**WHAT YOU ARE ASKED TO DO:**
In your copy, each record should read exactly as it does below, and no pictures should be present.

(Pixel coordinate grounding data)

____________________

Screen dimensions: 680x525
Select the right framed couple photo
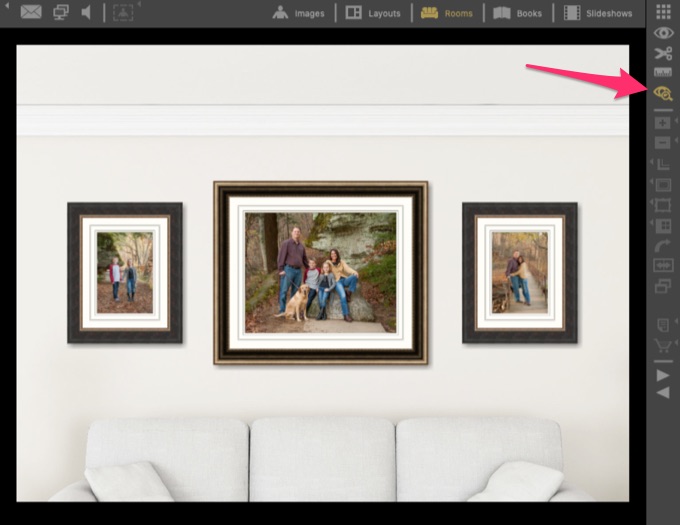519,272
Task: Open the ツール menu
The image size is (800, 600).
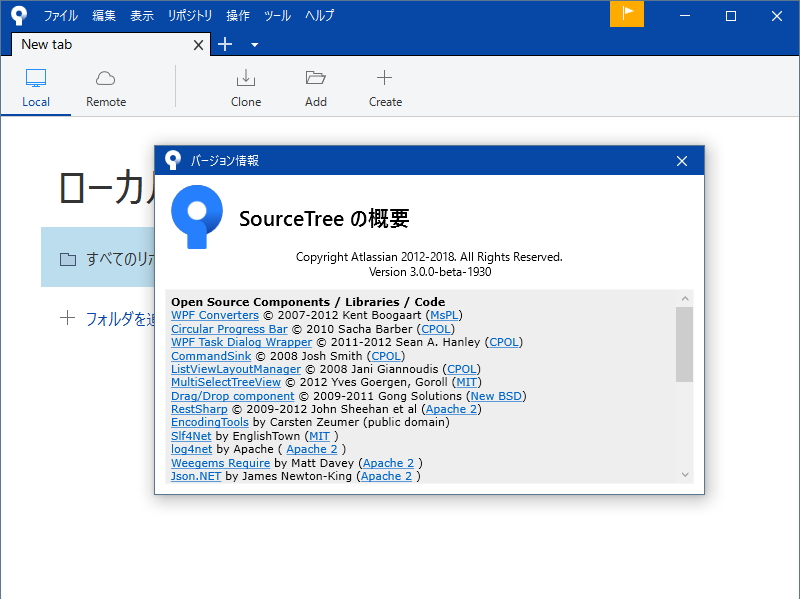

____________________

**SOLUTION TO THIS EXERCISE:**
Screen dimensions: 680x525
Select the right framed couple photo
519,272
Task: Open the ツール menu
The image size is (800, 600).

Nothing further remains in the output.